My background is in Environmental Sciences with a focus on ecology and my main research interests include climate-vegetation interactions, climate change biology and conservation, and data science for ecology and climatology.


Andrew Dolman

Variability of past climate from proxies

I started out as an ecologist, but now I study the variability of past climate. My research focusses on how best to work with the error and uncertainty in proxy records so that we can correctly understand past climate events and variability. I have created models and R packages for forward modelling sedimentary climate proxies (sedproxy), and calculating timescale dependent proxy error (psem). I also have an R package (hamstr) for age-depth modelling of sediment cores. While at AWI I have been working for the Palmod project, I will soon start a new DFG funded project looking at climate proxies from coral archives.

Torben Kunz

A spectral view on the space-time structure of climate variability

My research focus is on the characterization of the space-time structure of climate variability across a large range of scales. In particular, a spectral view is adopted such that the scaling behaviour in both space and time (i.e., in the wavenumber and frequency domain) can be investigated. This type of analysis is applied to the output of long paleo-climate model simulations, to reanalysis and to instrumental data, and it is compared to stochastic-diffusive energy balance models, for which the spectral scaling behaviour can be obtained analytically.

All in all, my aim is to achieve an as simple as possible conceptual picture of the spectral space-time structure, in order to (i) provide a systematic basis for time-scale-dependent interpretation of paleo-climate proxies, and (ii) to help distinguish between externally driven versus internal variability of the climate system, by searching for characteristic spectral space-time fingerprints of these components.

Specifically, I am currently developing spectral measures of the effective spatial degrees of freedom of large-scale climate fields, and I am also investigating the frequency-dependent spatial spectra of climate model simulations with different external forcings by decomposing fields into spherical harmonics.

Thomas Münch

Interpretation of temperature signals derived from ice cores

Ice cores are a key archive to reconstruct millennial-scale climate changes in temperature, but are, due to the inherent noise levels of the proxy data, less reliable in recording the smaller Holocene climate variations. However, quantitative knowledge of the natural Holocene polar climate variability is a key to determine the range of plausible future anthropogenic climate change.

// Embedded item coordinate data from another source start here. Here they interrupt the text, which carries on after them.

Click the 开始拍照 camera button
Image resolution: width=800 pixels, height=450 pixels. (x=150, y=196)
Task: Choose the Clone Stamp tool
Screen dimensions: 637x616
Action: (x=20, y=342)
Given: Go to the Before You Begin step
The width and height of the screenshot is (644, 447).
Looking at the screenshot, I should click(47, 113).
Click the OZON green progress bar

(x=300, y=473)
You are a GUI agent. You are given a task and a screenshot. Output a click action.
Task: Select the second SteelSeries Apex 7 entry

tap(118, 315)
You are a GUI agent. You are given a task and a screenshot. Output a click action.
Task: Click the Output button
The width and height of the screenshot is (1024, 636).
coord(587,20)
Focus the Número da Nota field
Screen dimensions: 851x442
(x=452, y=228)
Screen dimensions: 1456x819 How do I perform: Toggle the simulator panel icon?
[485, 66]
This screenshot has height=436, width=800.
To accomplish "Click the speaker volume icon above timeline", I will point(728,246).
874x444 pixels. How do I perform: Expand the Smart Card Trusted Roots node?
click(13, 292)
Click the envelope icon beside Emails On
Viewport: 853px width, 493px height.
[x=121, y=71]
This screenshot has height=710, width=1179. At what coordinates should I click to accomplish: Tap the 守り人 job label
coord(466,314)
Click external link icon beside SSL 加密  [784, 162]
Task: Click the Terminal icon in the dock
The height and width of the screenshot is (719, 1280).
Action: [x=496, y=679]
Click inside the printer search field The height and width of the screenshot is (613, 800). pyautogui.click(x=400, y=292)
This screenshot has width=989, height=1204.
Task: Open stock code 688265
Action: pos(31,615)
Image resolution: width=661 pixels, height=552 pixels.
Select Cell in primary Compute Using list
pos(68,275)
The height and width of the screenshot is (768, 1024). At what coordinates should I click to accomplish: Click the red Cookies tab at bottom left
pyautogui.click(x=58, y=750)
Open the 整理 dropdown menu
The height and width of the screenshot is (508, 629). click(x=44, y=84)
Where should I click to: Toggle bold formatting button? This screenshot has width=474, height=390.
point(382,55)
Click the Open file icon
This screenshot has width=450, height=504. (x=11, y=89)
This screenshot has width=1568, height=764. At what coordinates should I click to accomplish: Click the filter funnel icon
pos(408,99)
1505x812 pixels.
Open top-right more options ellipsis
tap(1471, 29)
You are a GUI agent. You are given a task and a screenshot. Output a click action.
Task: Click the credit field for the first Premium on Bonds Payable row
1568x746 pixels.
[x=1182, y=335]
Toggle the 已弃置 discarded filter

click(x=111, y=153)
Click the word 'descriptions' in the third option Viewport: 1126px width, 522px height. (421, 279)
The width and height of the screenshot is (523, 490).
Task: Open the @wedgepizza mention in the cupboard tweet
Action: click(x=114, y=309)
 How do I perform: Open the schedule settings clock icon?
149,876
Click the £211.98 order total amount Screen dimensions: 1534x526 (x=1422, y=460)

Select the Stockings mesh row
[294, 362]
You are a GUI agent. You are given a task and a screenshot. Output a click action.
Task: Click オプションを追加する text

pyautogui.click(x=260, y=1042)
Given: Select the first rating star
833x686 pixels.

My Ph.D. project aims at improving our understanding of the climate signal and the
non-climate variability recorded in water isotopes from polar ice cores. Currently, I use extensive isotope data obtained from the two-dimensional sampling of snow trenches at Kohnen station, Antarctica, to disentangle these two contributions. Of my work I particularly like to combine the observations with statistical modeling and numerical  approaches to understand the physics of the ice-core proxy recorder system.

Jeroen Groeneveld

Reconstructing past ocean water conditions using geochemistry in foraminifera

I am a paleoceanographer using the geochemistry of the calcite shells of foraminifera, single-celled organisms, to reconstruct how water mass conditions have changed in the past and how they may change in the future. I also work to develop the tools we use for these reconstructions, which are called proxies by investigating how under modern conditions different geochemical signatures are incorporated into the shells. Within ECUS and SPACE I am contributing the geochemical part to the question what is determining proxy-variability, i.e. what variability is natural and what is caused by analytical and procedural uncertainties. This will show how we can use the natural variability in proxy data as additional parameters recording climate change, e.g. seasonal or ENSO-variability.